今日はミルクティーとモンブランのケーキセットを注文した。
このカフェの人気No.1らしい。
この店では料理が出来上がると、厨房からベルが鳴る。
そして店員さんが2階の客席まで運んでくれる仕組みになっているそうだ。
ベルが鳴るたびに、今か今かと胸が躍る。
客席には暖炉と全面ガラスの窓があり、窓からは山と平野が見渡せる。
暖炉の心地よい熱と、木造りの香りがふんわりと私を包み込む。

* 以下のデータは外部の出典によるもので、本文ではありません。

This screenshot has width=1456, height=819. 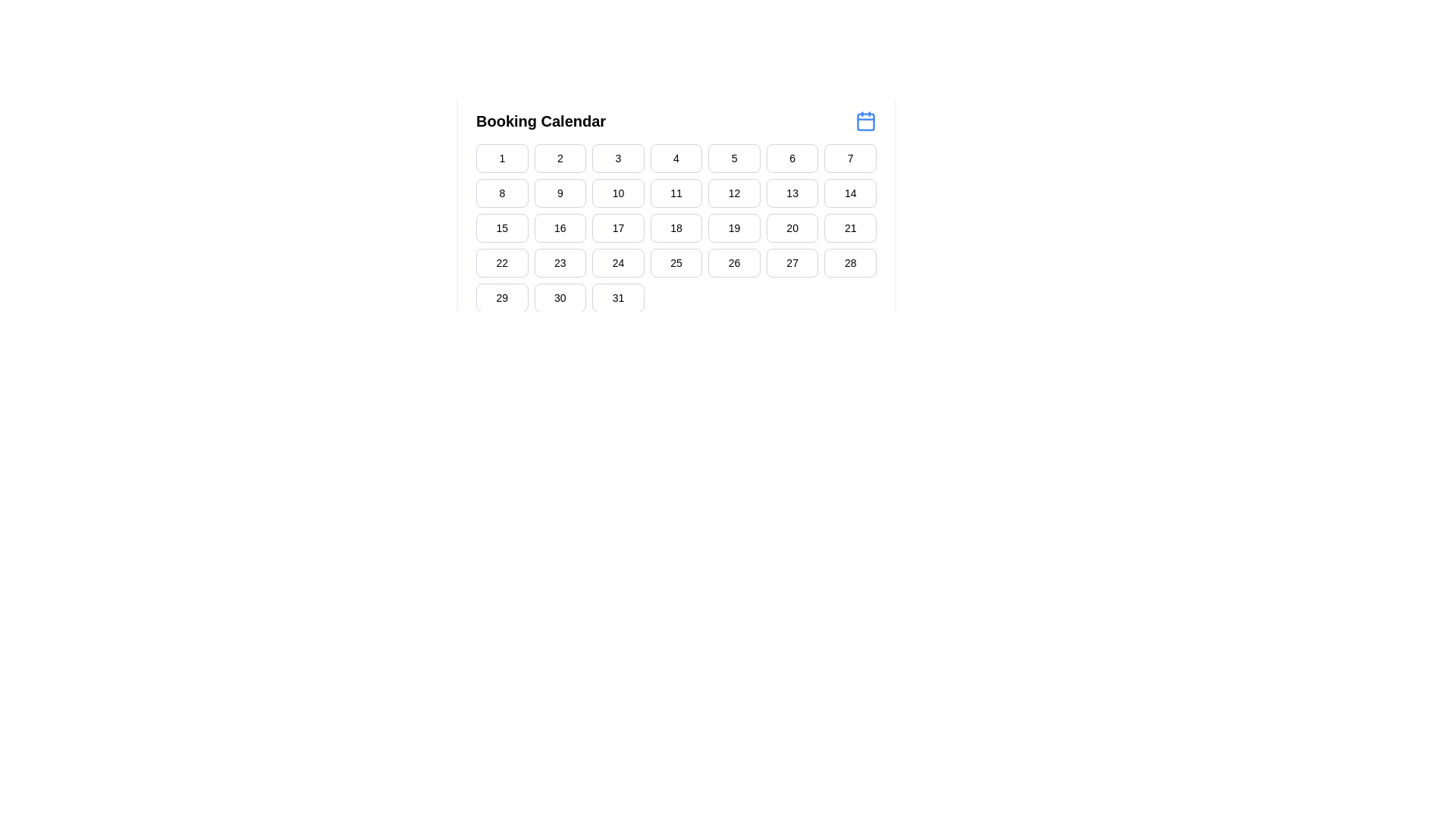 I want to click on the button labeled '10', which is a rectangular button with rounded corners and a white background, so click(x=618, y=192).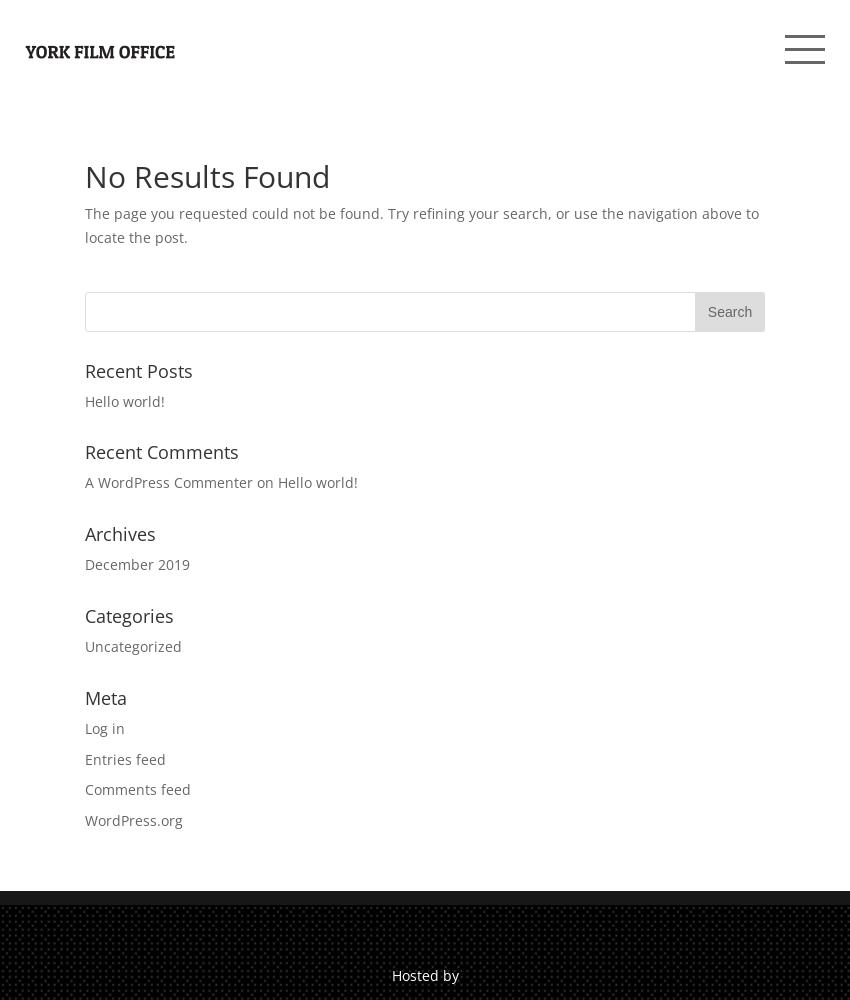 Image resolution: width=850 pixels, height=1000 pixels. What do you see at coordinates (138, 369) in the screenshot?
I see `'Recent Posts'` at bounding box center [138, 369].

この雰囲気がたまらなく好きだ。
チリンチリン♪
またベルが鳴る。
階段を上る足音が聞こえる。
目の前にミルクティーとモンブランがそっと置かれた。
「遠い鐘の音」
深夜0時19分。
1冊の小説を読み終え、ホッと息をつく。
あったかくて、切なくて、勇気をもらえる物語だった。
世の中にもこんな人がいる。
こんな素敵な人がいる。
そう思うと、また頑張ろうと思えてくる。
昔から小説を読み終えると、よくこういう気持ちになる。
いわゆる「余韻」というやつだ。
たとえそれが小説の中の架空の人物であったとしても――
こういう人になってみたい。
こんな風に振る舞ってみたい。
こんな風に笑ってみたい。
憧れは、私にとって生きる原動力だ。
映画やドラマでもよく感情移入をしてしまい、そのたびにどこからかやる気が湧いてくる。
今日も頑張ろうと思える。
もしかしたら私は、単純な人間なのかもしれない。
小説1冊で、ひとりで幼い子どもみたいにはしゃいでしまうのだから。
この気持ちを大事にしたい。
自然と笑みがこぼれ、ほかほかした気持ちを小説と一緒にそっと抱きしめる。
あったかい。
私よりも遥かに小さいはずのその本は、温かいもこもこのクッションのように感じた。
また素敵な1冊に出会えた。
忘れない1冊。
忘れたくない1冊。
いつか誰かにおすすめを聞かれたら、この小説を選ぼう。
期待と楽しみを胸に、またひとつ「ぬくもりの記憶」が増えた瞬間だった。
「ぬくもりの記憶」
これは、とある少年の話である。
まだ駆け出しの僕は、右も左もわからず、がむしゃらに生きていた。
その頃は、目の前のことをこなすので精一杯で、今みたいに先のことなんて考える余裕はなかった。
来る日も来る日も努力を重ねていた。
ストレスのせいか、食べ物が喉を通らず、戻してしまうこともあったのを覚えている。
そこまでして目指したいものがあった――と言えばそうなのだが、今思えば、あの頃の僕は自分自身の姿がまったく見えていなかった。
まるで色のない真っ白な雪原に、ひとり野放しにされたみたいだった。
歩いても歩いても景色は変わらない。
後ろを振り返れば、かろうじて足跡だけが残っている。
しかしその足跡を消し去るように、上から静かに雪が降り積もる。
積み重ねてきたはずの軌跡は、すぐに消えていきそうだった。
それでも僕は、前に進むしかなかった。
いつかこの努力が報われると信じて。
受験生だった頃の気持ちを思い出しながら書いてみました。
報われるかどうかなんてわからない。
それが「努力」なんだと思います。
でも、その努力はきっとどこかで自分を支えてくれる。
そんな気がしています。
もし歩きづらくなったら、一度だけ立ち止まって、
「自分はどこへ向かっていたんだっけ。」とそっと考えてみるのもいいのかもしれません。
それだけで、また少し前を向ける気がします。